Currently, messaging is the most widely-used application on anyone's handset, according to Eddie Chan, research analyst, mobile/personal computing and technology at IDC Canada of Toronto.

Messaging is favoured
Messaging is an overwhelming favourite among the mobile worker with, the Blackberry, Palm, Linux and Symbian to the newly released Windows Mobile 6 platform.

But, on the distant horizon, the mobile worker can see applications such as CRM, sales force automation, global positioning service (GPS) and other desktop office applications.

IDC recently polled all of its business segments and found that 51 per cent of respondents have deployed some kind of mobile messaging application. This means the opportunity is still a very large one for the channel in messaging.

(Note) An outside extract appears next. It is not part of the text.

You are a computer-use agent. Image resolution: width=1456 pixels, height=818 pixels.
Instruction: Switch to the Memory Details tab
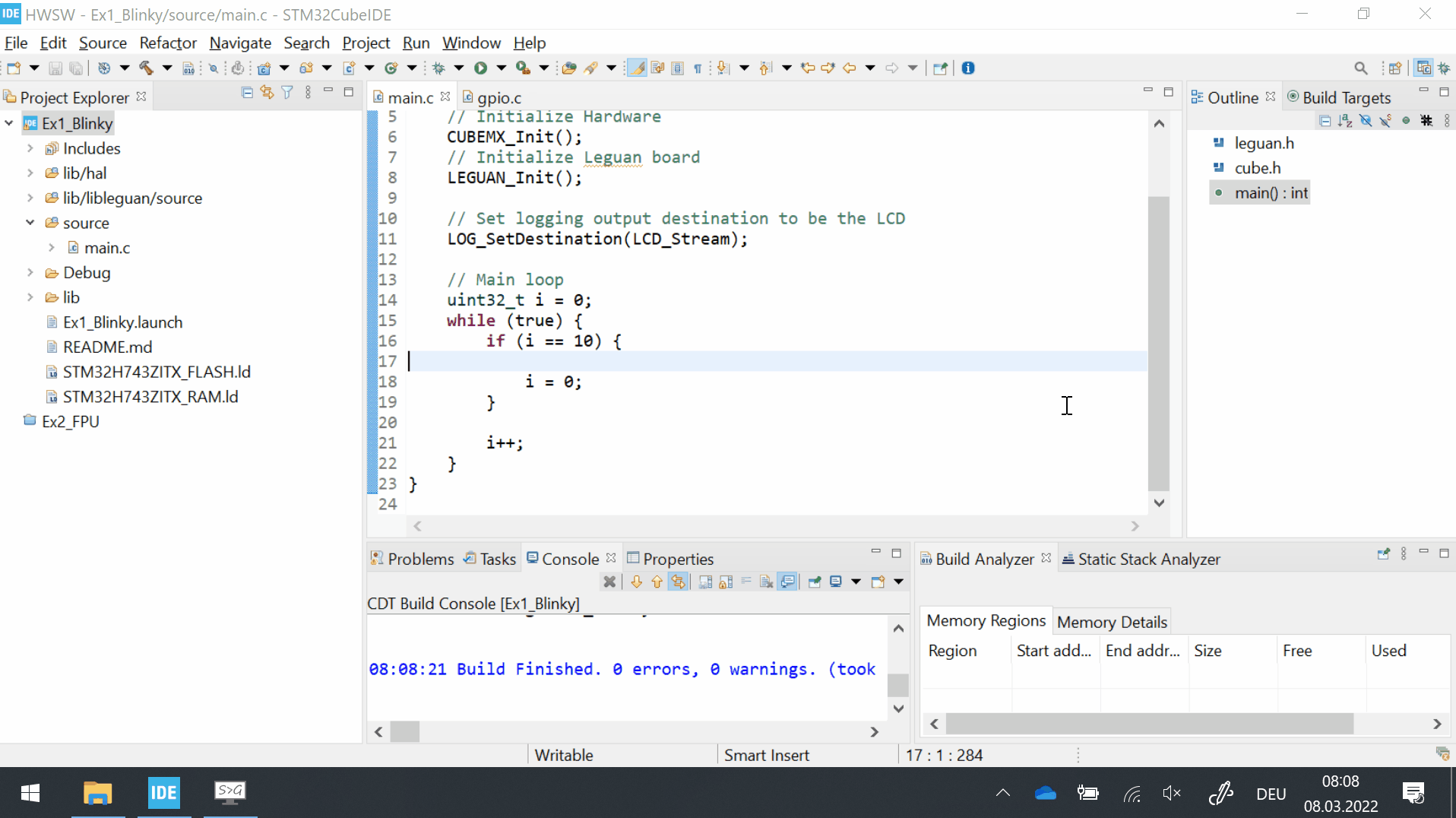coord(1112,621)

Chan added that the enterprise customers are still well ahead of the small and mid-sized business customers in deploying mobile messaging. The channel will have more companies to sell messaging solutions to.

“Canada is still predominantly an SMB market place,” he said.

“The device market is relatively young, but it is really taking off the past couple of years largely due to the success of RIM and its mobilized e-mail application,” Chan said.

Voice and text communication will also be the killer app for the mobile worker. Beyond messaging, the next target application will be VoIP.

Microsoft is plunging ahead with its attempts to penetrate the BlackBerry-dominated mobile market with Windows Mobile 6, the newest version of its mobile operating system.

One of Mobile 6's highlights is its VoIP capabilities, which simplifies getting a Mobile 6-enabled device VoIP-ready. Hewlett-Packard used the recent 3GGSM World Congress to announce its iPaq 500 series Voice Messenger smartphone, which will run on Windows Mobile 6 and is planned for a July rollout in Canada.

“We all know that mobile space is where the growth is,” said Marwan Al-Najjar, HP Canada's iPaq product marketing manager. He said that clients want a single device they can use in the office and out; its new smartphone has hands-free wireless e-mail that can run through voice control.

On-the-go users will have a virtual office in their hand because the software allows the use of a mobile version of the Office suite, including Outlook, Word, Excel and PowerPoint. Users can navigate documents and spreadsheets in their original format, and tables, images and text show up normally.

Chan said that desktop apps such as Office had a huge drop-off in IDC's survey.